That is one of the key findings of the UK and Ireland-focused segment of the TechTarget/Computer Weekly IT Priorities survey for 2023, which was fielded from November 2022 to February 2023 and represents the views of 156 technology decision-makers from the UK and Ireland.
The study covered three key areas: broad technology initiatives that are more important this year than last; what’s changing with organisations’ technology budgets; and technology investment plans for the upcoming year. Most respondents have responsibility for more than three functional areas – that is they wear multiple hats – and this number has increased year-on-year.
Looking at overall tasks, the survey found that functional areas of responsibility have grown. Just over half (51%) said their primary focus was on cyber security, security operations, risk and compliance, while 45% noted cloud, infrastructure and operations. Application and software development was cited by 38% and business applications by 31%.
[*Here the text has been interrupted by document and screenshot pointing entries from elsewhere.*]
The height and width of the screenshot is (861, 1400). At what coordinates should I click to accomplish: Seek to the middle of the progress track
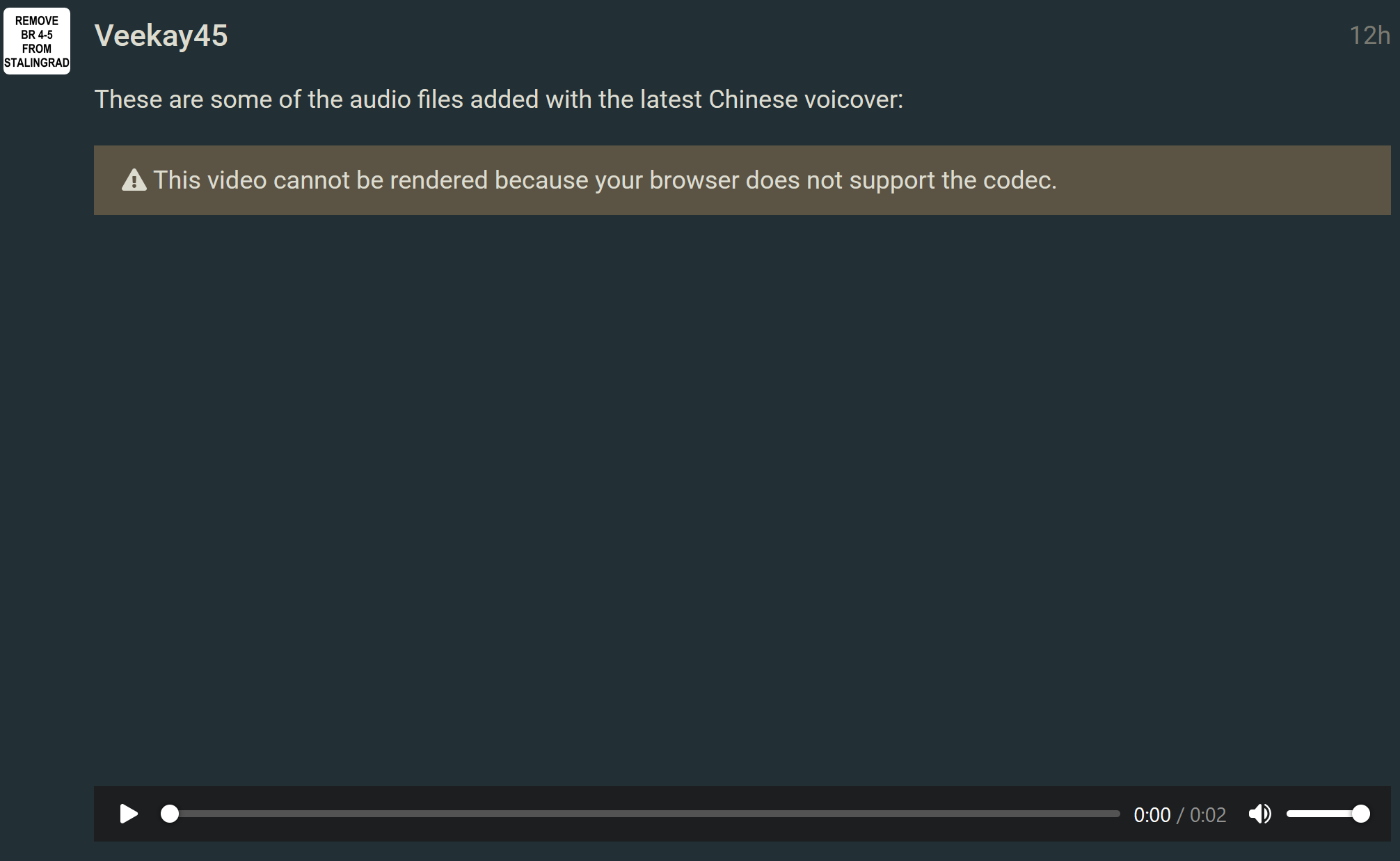coord(644,814)
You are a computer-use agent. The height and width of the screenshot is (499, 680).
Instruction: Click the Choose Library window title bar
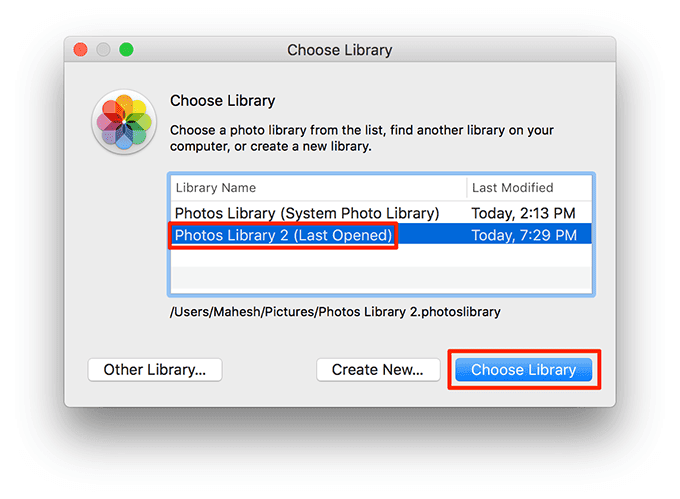(x=340, y=49)
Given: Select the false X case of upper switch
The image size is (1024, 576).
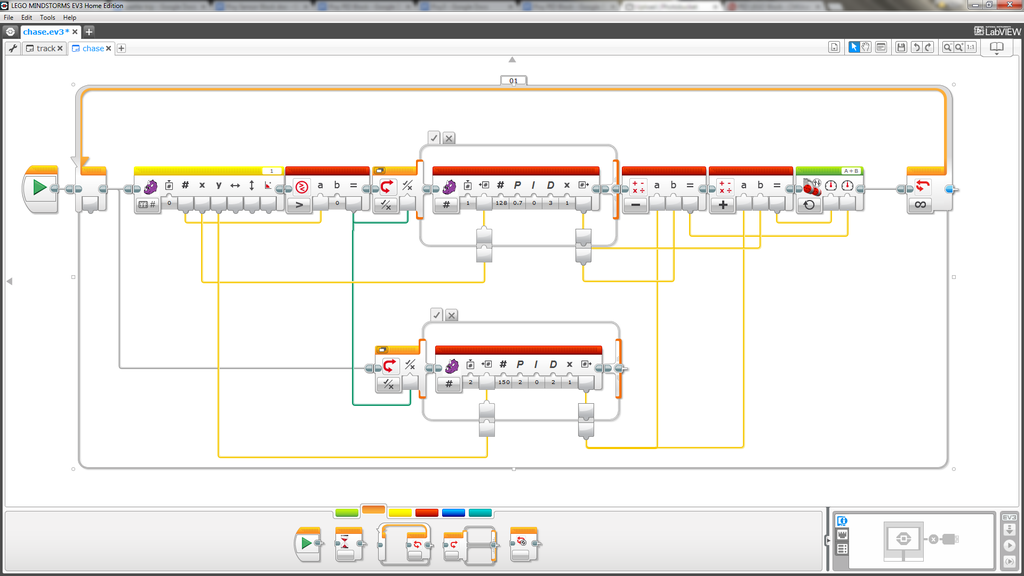Looking at the screenshot, I should [449, 138].
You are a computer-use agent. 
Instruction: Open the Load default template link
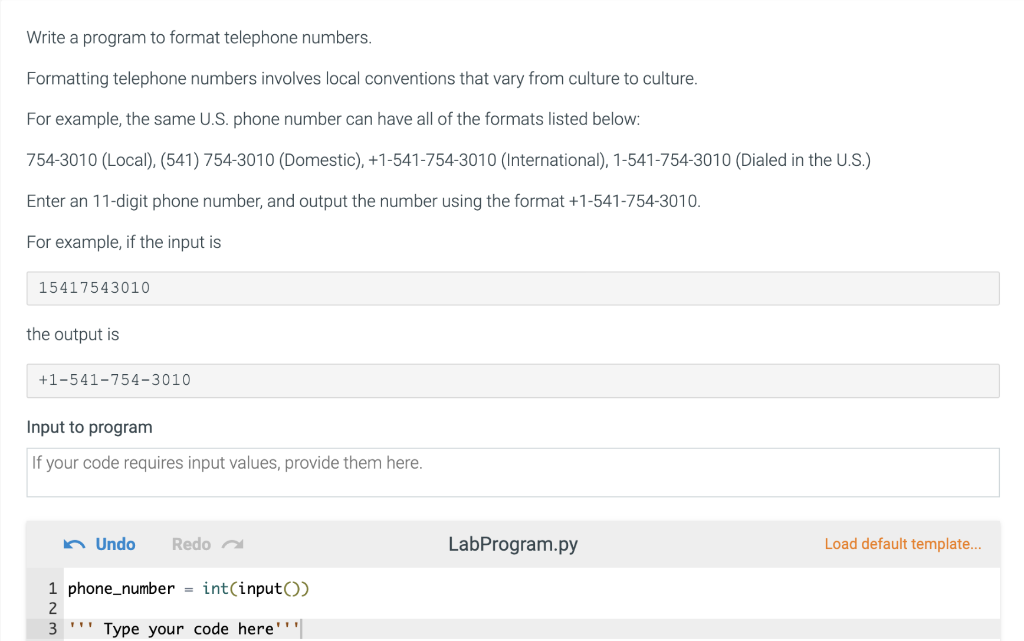[x=902, y=543]
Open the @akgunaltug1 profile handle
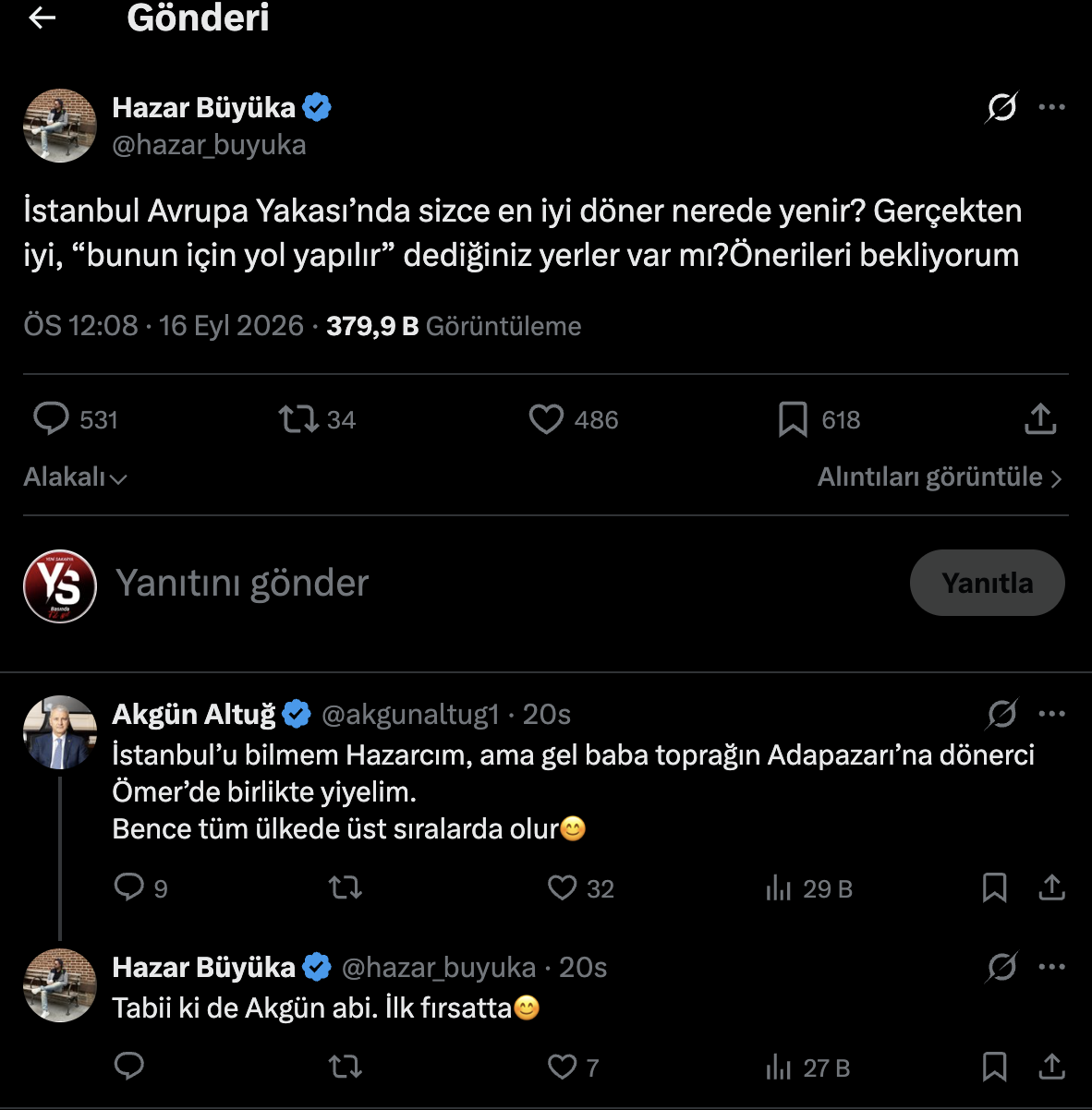 (410, 714)
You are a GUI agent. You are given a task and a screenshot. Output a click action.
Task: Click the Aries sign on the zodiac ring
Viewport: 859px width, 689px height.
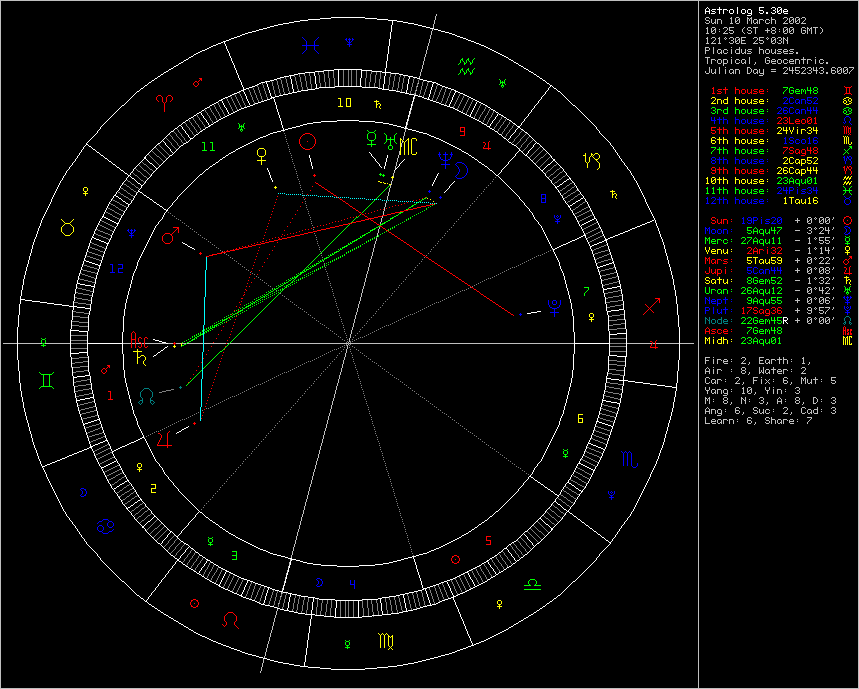point(164,101)
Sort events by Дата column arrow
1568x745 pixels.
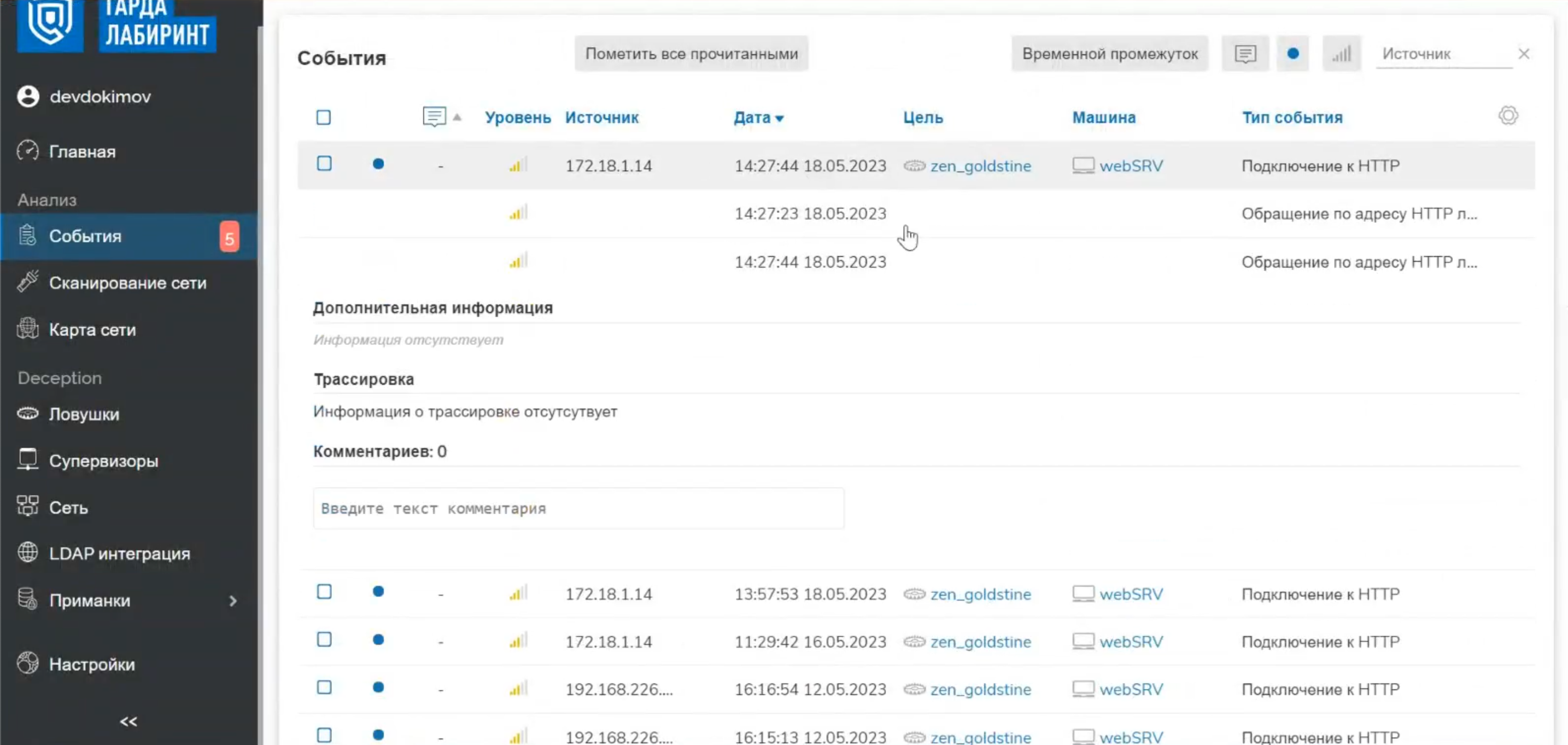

Networking in itself came in as the sixth highest priority, with 30% noting that it was the area they were most focused on. Worryingly though, the study revealed that networking and associate infrastructures were low priorities when it came to broad initiatives driving spend in 2023.
Not surprisingly, cyber security has dominated the top spot for the past two years, with 57% of firms saying cyber security has become significantly more important in this time. By contrast, just 13% regarded on-premise infrastructure (including network/compute, storage) in the same manner. For edge computing, internet of things (IoT) and industrial IoT, this figure was 10%.
Assessing organisations’ current postures around supporting a digital-ready workplace and hybrid work environment, 84% of all firms said they would invest in “future of work” initiatives. A second wave of investments is being expanded to employee training, retention and experience, networking, end user computing and digital workspaces.
In terms of what is driving networking spend this year, the IT Priorities survey found security continues to dominate networking needs and is seen as a critical differentiation point for suppliers. It also highlighted the need to support users’ experience wherever they are.
Drilling deeper, the survey showed that the top drivers of networking spend in 2023 are network security (46%), user experience (37%), network health and performance (26%), hybrid work (20%), unified communications/UCaaS (17%) and application performance (11%).
Network traffic analysis and security topped the list of IT professionals’ networking investment plans. These were followed by network firewalls, software-defined wide-area networking (SD-WAN), remote access and as-a-network initiatives, network visibility and performance management, and datacentre interconnect.
Commenting on the study, Bob Laliberte, principal analyst at Enterprise Strategy Group, said: “Distributed IT and hybrid work create network complexity, which is driving adoption of new network technologies and operational frameworks to help organisations provide secure connectivity where and when it is needed to support the business.”